Monday, July 2, 2007

The GMAT

Most MBA schools require their potential students to write the GMAT. The GMAT stands for Graduate Management Admissions Test and is used by schools as a tool to help judge the potential success of students in an MBA program. That being said, it is not the only factor that schools consider when evaluating applicants and in some cases is a minor item of consideration.

The test itself is run by the Graduate Management Admissions Council and costs students $250 US to write. You can expect to spend at least 3 and a half hours sitting to write the exam. It is broken down into 3 sections. The first section is the essay portion of the exam, and require takers to complete two 30 minute essays and measures your analytical writing ability. The score for the analytical writing portion doesn't appear in the typical score that people mention when they say how good they did on the GMAT. The analytical writing portion is reported seperately on the score report.
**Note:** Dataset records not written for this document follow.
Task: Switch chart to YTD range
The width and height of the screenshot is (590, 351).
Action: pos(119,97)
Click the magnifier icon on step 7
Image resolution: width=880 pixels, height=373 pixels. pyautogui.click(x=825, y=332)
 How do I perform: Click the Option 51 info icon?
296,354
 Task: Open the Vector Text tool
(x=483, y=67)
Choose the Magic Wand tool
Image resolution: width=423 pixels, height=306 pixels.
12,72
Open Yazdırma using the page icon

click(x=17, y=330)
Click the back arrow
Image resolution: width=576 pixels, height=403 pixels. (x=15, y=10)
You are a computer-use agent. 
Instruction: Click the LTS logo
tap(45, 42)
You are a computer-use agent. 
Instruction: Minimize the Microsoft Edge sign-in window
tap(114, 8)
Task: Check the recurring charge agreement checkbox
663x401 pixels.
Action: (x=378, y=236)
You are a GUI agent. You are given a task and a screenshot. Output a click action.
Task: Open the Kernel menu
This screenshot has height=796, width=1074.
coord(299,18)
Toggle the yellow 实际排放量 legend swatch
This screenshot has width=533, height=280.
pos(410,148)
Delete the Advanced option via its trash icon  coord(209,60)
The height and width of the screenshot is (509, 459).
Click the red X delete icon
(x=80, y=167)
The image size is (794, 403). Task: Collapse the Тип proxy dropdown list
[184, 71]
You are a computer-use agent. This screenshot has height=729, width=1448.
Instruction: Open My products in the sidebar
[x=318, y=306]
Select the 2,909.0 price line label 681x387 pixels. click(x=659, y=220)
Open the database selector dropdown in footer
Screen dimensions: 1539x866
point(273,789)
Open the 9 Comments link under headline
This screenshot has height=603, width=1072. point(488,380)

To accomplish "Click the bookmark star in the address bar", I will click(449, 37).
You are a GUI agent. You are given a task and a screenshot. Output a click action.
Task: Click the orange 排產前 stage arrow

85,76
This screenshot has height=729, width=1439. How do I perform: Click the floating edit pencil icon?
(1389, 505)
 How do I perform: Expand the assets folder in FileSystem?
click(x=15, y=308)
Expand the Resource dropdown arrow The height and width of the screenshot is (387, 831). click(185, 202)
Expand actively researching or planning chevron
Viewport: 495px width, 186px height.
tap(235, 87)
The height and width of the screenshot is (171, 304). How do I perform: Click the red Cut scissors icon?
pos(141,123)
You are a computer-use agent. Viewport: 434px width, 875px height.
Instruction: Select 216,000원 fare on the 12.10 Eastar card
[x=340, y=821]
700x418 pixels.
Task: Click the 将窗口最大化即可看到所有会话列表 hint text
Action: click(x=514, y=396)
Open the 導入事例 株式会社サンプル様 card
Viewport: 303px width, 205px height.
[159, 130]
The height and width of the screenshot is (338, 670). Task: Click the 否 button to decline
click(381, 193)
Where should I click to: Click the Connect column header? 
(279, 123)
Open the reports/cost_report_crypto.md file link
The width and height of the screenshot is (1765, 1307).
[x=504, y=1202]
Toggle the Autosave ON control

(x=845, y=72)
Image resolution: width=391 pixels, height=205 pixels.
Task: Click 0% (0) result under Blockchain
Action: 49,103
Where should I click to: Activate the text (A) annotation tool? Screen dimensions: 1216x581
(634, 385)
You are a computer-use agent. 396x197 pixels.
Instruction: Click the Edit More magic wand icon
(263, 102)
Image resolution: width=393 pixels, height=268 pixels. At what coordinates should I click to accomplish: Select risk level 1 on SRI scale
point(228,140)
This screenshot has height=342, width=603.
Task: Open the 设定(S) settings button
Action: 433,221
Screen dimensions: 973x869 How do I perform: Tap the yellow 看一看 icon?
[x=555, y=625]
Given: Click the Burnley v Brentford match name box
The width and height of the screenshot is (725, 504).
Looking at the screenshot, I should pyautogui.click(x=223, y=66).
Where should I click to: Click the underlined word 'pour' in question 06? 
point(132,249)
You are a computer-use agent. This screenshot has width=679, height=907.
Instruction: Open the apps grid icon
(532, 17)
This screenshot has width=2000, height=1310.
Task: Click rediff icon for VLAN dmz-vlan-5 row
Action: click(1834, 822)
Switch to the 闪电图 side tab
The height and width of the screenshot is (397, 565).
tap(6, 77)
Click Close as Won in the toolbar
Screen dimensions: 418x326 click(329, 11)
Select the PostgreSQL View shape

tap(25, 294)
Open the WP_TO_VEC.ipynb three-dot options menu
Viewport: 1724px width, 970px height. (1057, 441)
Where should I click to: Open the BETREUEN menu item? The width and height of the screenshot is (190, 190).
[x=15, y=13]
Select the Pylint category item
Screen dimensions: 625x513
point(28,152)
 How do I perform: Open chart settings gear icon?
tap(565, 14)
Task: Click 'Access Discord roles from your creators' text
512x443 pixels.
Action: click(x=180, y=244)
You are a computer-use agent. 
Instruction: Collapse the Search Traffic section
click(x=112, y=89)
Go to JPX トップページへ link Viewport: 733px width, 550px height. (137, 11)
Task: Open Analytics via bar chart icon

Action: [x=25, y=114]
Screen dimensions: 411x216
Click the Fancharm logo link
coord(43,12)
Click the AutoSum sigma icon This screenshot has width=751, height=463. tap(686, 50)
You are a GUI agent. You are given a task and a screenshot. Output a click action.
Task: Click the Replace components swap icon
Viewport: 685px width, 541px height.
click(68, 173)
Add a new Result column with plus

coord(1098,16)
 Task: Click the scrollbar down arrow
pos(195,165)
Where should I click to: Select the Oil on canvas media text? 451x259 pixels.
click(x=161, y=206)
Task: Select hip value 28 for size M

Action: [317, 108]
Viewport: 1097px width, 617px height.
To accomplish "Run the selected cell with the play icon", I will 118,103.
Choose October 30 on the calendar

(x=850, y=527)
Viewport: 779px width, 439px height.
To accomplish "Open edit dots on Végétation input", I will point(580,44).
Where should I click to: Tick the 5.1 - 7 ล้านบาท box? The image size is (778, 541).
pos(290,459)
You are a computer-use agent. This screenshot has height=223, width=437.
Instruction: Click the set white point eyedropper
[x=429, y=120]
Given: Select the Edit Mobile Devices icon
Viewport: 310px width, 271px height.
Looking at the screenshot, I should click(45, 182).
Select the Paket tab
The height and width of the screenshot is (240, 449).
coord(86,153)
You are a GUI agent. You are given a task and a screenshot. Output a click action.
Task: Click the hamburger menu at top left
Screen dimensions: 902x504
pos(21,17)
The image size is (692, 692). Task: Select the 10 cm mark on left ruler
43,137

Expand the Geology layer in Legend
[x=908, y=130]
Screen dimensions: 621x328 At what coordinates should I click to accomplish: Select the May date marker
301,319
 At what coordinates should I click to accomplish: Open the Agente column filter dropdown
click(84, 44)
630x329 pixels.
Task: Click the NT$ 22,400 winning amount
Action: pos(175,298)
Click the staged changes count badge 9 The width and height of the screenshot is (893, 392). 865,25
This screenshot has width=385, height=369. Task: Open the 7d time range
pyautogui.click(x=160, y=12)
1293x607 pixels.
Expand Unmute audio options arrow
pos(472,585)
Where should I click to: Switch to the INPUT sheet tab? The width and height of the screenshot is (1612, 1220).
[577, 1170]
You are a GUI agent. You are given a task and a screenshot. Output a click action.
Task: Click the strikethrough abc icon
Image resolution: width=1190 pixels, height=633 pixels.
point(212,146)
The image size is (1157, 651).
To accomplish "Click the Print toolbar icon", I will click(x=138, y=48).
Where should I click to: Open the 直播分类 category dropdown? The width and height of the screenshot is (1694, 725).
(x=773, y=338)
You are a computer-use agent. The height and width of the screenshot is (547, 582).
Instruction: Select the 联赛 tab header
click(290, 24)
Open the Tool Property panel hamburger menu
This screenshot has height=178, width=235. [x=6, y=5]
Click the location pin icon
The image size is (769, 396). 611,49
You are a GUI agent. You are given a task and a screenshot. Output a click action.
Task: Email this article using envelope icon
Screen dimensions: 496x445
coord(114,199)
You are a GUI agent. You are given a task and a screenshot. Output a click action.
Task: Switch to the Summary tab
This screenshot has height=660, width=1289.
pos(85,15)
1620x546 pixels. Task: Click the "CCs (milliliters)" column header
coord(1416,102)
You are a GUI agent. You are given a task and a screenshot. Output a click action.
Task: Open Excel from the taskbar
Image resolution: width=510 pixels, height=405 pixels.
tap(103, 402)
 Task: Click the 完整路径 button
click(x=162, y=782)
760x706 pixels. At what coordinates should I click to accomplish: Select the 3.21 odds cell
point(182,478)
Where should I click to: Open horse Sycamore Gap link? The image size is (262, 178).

The second and third sections are both 75 minutes long and cover both verbal and a quantitative performance. These sections are computer adaptive. That means that the next question you get on the test depends on whether or not you answer the previous question correctly. To put it simply, both sections seem to harken back to high school math and high school english. These are the two sections that make up the final score that schools report when they state the average GMAT score of their entering class. The highest score possible is 800.

Before registering for the exam (online at www.mba.com) it's best to make sure that the schools you are hoping to attend require you to write the GMAT. Most of the top schools in Canada, North America, and the rest of the world will require applicants to report a GMAT score, whether or not it is used in assessing your application.